Segment Start: Data records

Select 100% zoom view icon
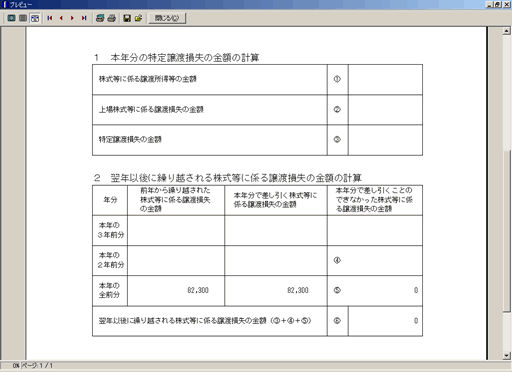pyautogui.click(x=23, y=18)
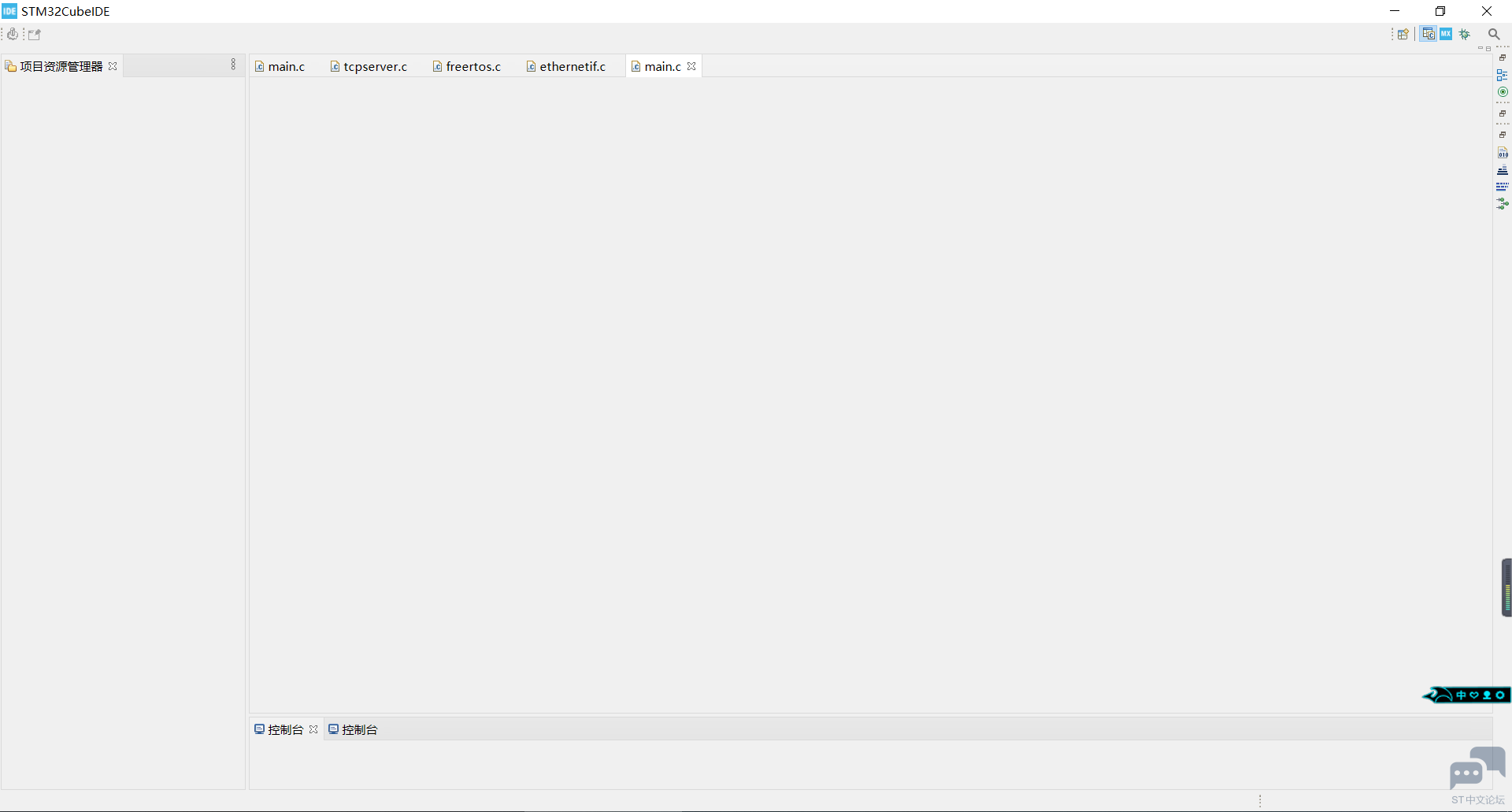Open the Outline view icon in right trim
The image size is (1512, 812).
(1503, 75)
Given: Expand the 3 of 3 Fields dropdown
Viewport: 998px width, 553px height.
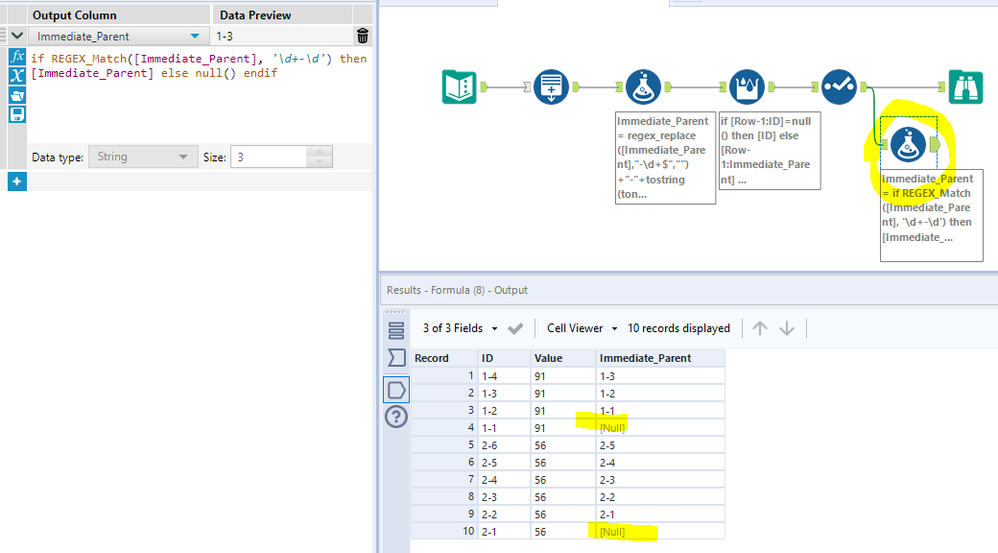Looking at the screenshot, I should tap(492, 328).
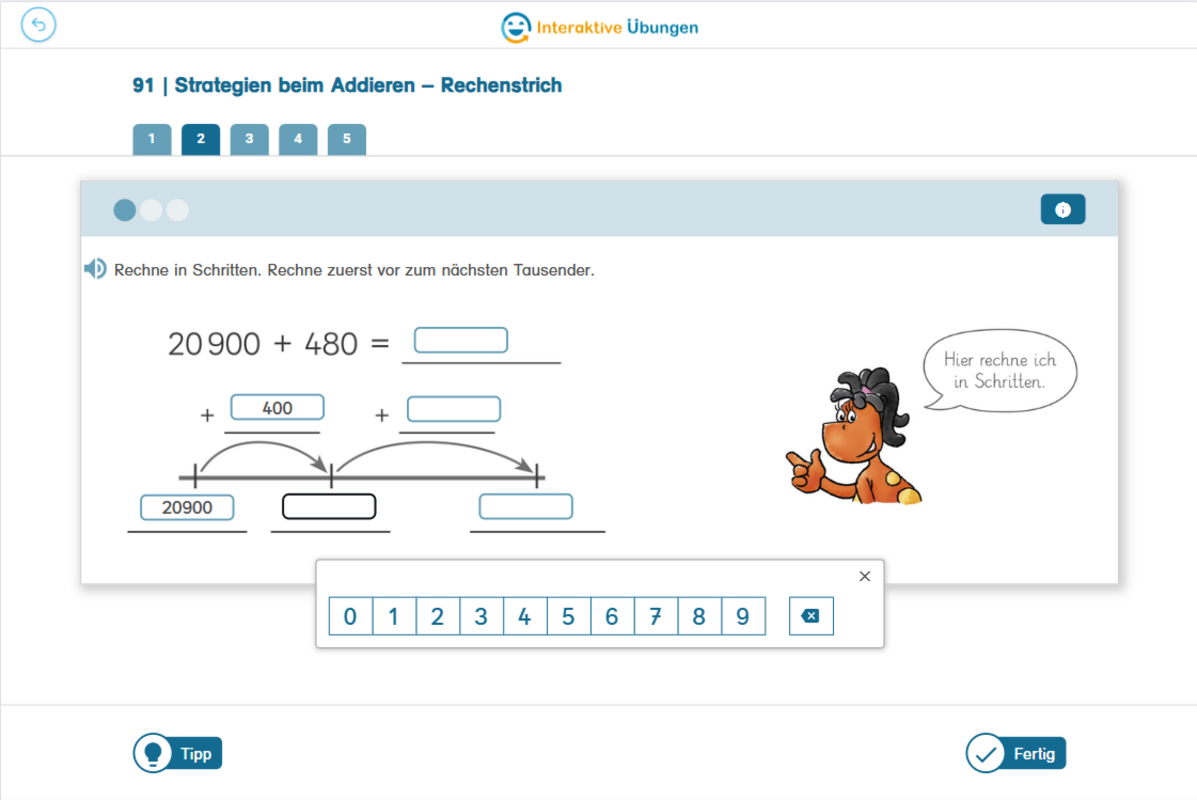The image size is (1197, 800).
Task: Tap digit 9 on the keypad
Action: [743, 616]
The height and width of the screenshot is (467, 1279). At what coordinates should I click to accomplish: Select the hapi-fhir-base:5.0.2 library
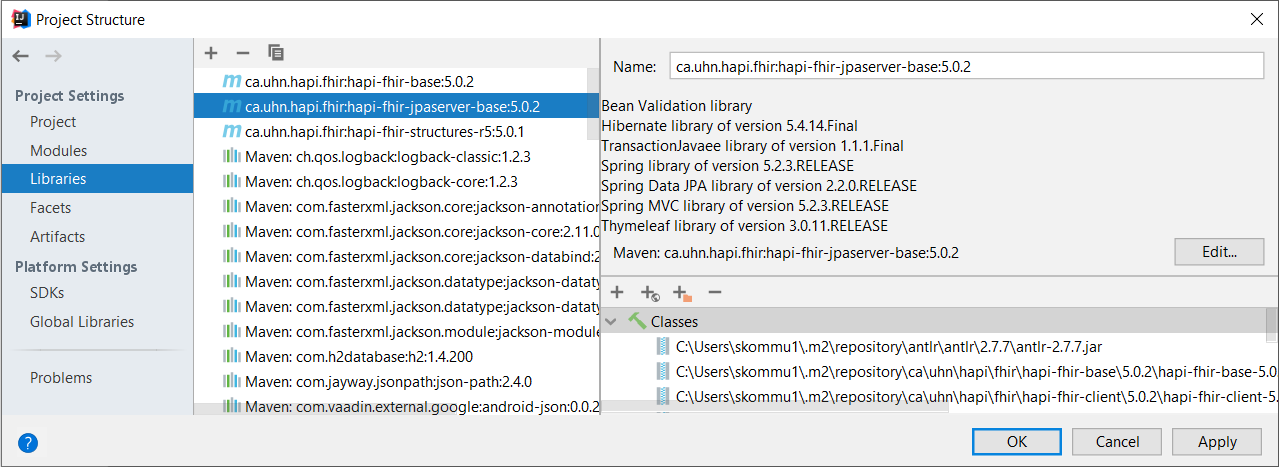pos(373,81)
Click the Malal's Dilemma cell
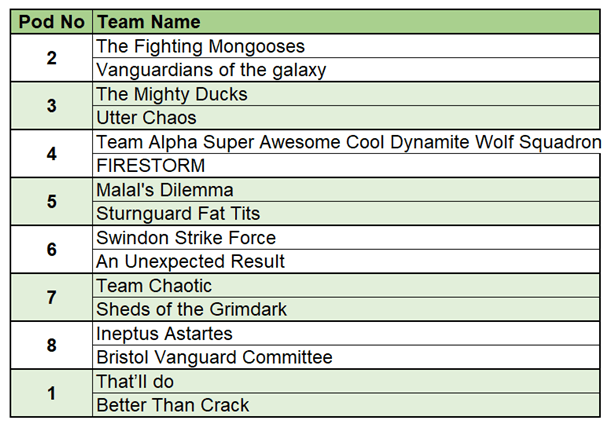Image resolution: width=614 pixels, height=427 pixels. [x=164, y=190]
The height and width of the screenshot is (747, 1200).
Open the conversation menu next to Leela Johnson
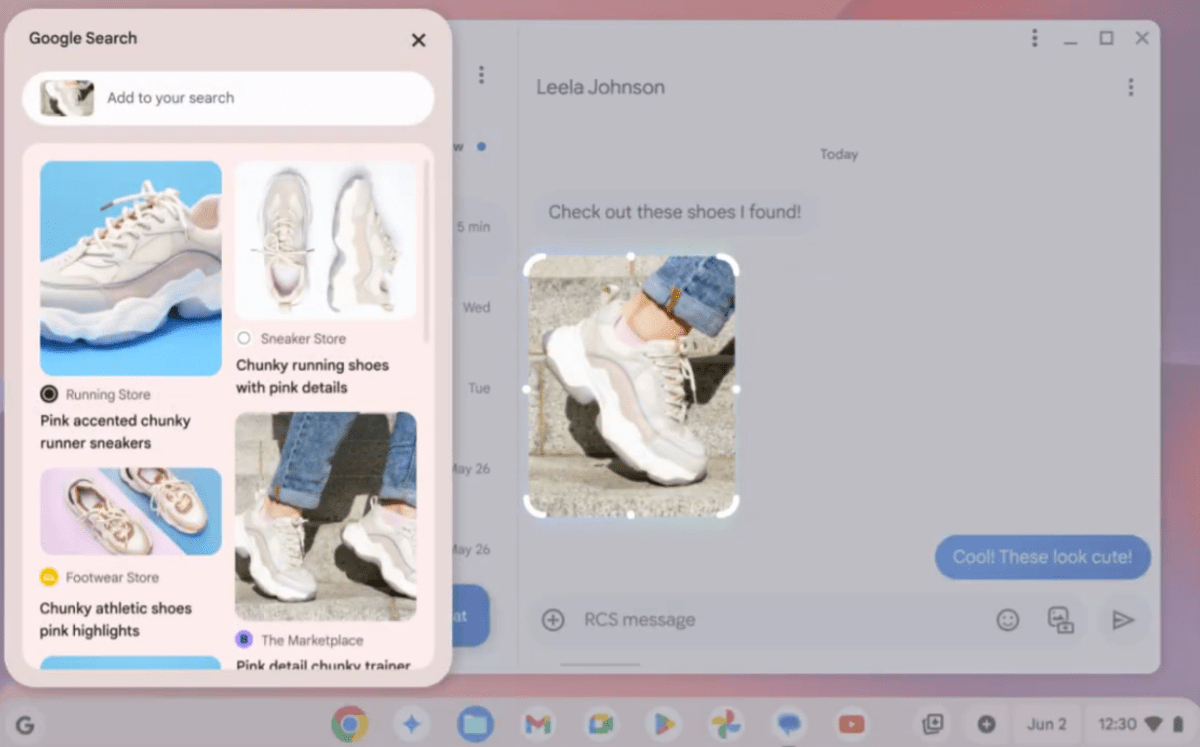[1130, 87]
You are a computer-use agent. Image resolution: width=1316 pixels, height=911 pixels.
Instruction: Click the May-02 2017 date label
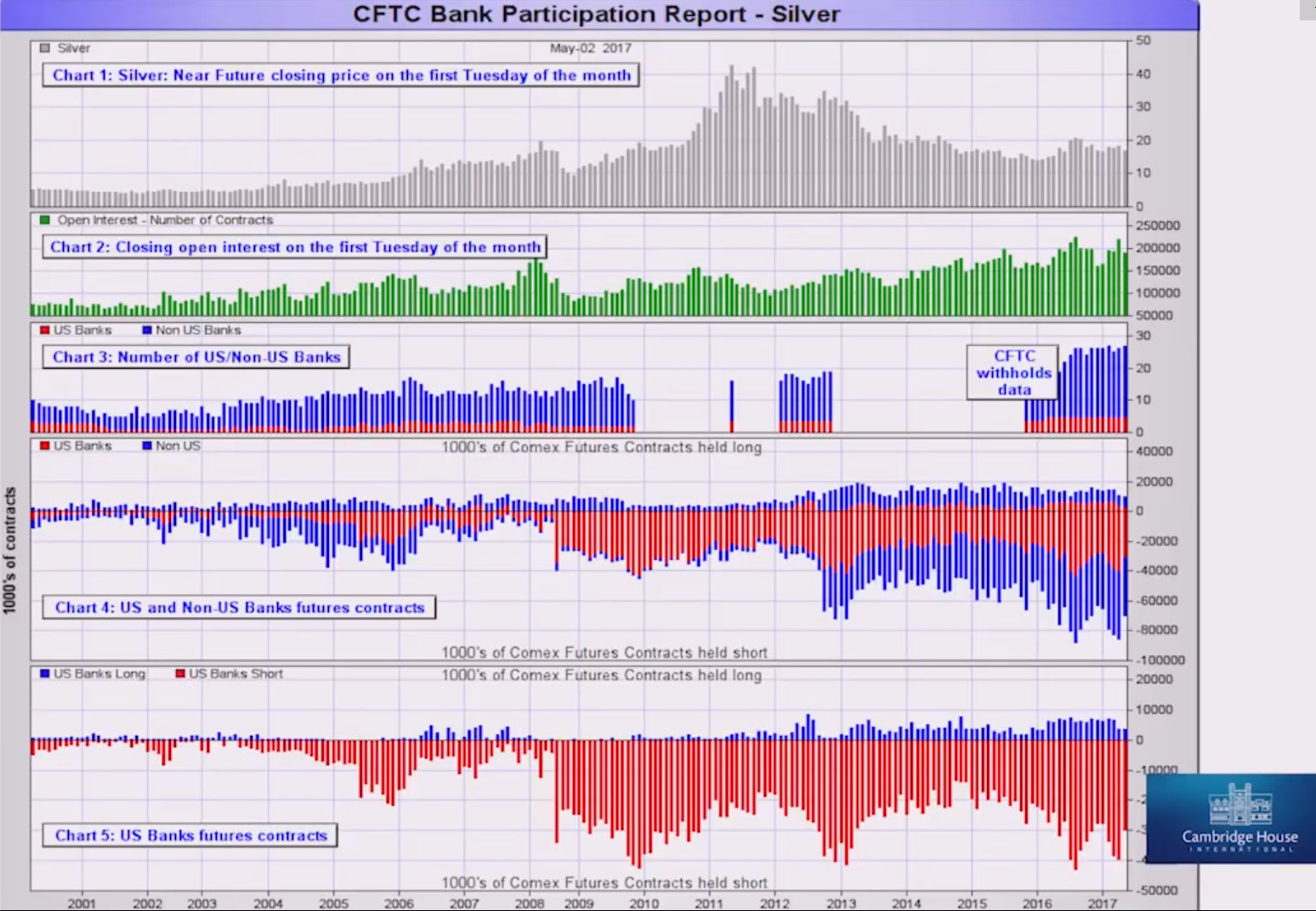[x=590, y=48]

Segment End: Data records

### What is required
From the first line above to the last, copy the records exactly but omit the pictures.

### Result
Select 100% zoom view icon
pyautogui.click(x=23, y=18)
Open the Outline view icon in right trim
The image size is (1512, 812).
(1503, 75)
Given: Expand the 3 of 3 Fields dropdown
Viewport: 998px width, 553px height.
Looking at the screenshot, I should tap(492, 328).
The image size is (1197, 800).
Task: Tap digit 9 on the keypad
Action: [743, 616]
The height and width of the screenshot is (467, 1279). At what coordinates should I click to accomplish: Select the hapi-fhir-base:5.0.2 library
pos(373,81)
Click the Malal's Dilemma cell
Image resolution: width=614 pixels, height=427 pixels. [x=164, y=190]
The height and width of the screenshot is (747, 1200).
Open the conversation menu next to Leela Johnson
[1130, 87]
You are a computer-use agent. Image resolution: width=1316 pixels, height=911 pixels.
Instruction: Click the May-02 2017 date label
[x=590, y=48]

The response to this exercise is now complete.